White to his lips, pure fright in his eyes, Bransby contrived to reach a chair by a side-table on which a tantalus stood unobtrusively. It always was there. There was one like it in his bedroom, and another in his private room at the office. And Richard Bransby was an abstemious man, caring little for his meat, nothing at all for his drink. Tobacco he had liked once, but Latham had stinted him of tobacco. With the greatest difficulty he managed to pour out some brandy—and to gulp it. For a short space he sat motionless with closed eyes. But some one was coming.
With a tremendous effort he pulled himself together. He got out of the chair, tell-tale near that tantalus, and with the criminal-like secretiveness of a very sick man, pushed his glass behind the decanter. He had sauntered to another seat, moving with a lame show of nonchalance, and taking up his old plaything, when the footsteps he had heard came through the door.
It was Horace Latham. “Alone?”
“Oh! is that you, doctor? Come in—come in. Have a cigar?”
The physician stood behind his host, smiling, debonair, groomed to a fault, suspiciously easy of manner, lynx-eyes apparently unobservant, he himself palpably unconcerned. “Thanks,” he said—“I find a subtle joy in indulging myself in luxuries which my duties compel me to deny to others.” He chose a cigar—very carefully—from the box Bransby had indicated. But he diagnosed those Havanas with his touch-talented finger-tips. His microscope eyes were on Bransby.
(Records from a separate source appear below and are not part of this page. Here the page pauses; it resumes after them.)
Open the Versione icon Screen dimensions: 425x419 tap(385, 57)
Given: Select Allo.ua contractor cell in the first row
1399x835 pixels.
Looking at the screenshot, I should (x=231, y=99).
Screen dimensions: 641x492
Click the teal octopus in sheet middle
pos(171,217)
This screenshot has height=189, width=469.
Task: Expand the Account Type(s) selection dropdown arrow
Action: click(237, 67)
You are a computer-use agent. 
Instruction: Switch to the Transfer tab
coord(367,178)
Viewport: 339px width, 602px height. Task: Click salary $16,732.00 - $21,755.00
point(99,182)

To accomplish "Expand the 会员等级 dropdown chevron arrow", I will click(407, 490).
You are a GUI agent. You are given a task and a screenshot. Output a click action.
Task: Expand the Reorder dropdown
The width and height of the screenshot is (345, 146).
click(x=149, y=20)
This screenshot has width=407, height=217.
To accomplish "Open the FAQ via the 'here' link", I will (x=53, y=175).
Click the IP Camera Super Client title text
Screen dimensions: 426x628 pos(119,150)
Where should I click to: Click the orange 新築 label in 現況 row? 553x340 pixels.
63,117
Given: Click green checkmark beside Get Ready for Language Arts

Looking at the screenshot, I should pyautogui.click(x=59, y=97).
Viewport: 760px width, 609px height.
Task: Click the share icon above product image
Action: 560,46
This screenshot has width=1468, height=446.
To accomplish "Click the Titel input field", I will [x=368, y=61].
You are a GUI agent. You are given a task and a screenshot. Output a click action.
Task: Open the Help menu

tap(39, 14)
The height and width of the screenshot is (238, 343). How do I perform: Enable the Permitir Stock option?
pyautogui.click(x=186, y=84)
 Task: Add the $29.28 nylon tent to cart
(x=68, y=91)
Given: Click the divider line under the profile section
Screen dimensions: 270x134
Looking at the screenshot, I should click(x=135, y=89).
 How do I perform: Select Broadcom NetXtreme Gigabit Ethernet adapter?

Bransby knew this, or at least feared it, though Latham stood behind him.
Still fighting desperately against his weakness (he had much to do just now; Latham must not get in his way), he said, doing it as well as he could, “Oh, I—I don’t mind—next to smoking myself—I like to watch some one else enjoying a good cigar.”
Latham’s face did not change in the least, nor did his eyes shift. He came carelessly around the table, facing his host now, never relaxing a covert scrutiny, as bland as it was keen. “In order,” he said, “to give you as much pleasure as possible I shall enjoy this one thoroughly. Can you give me a match?”
“Of course. Stupid of me.” Bransby caught up a match-stand with an effort and offered it. Latham pretended not to see it. Bransby was forced to light a match. He contrived to, and held it towards Latham, in a hand that would shake. The physician threw his cigar aside with a quick movement, and caught his friend’s wrist, seized the flaming match and blew it out.
“I knew it,” Latham said sternly. “Bransby, you are not playing fair with me. You’ve just had another of those heart attacks.”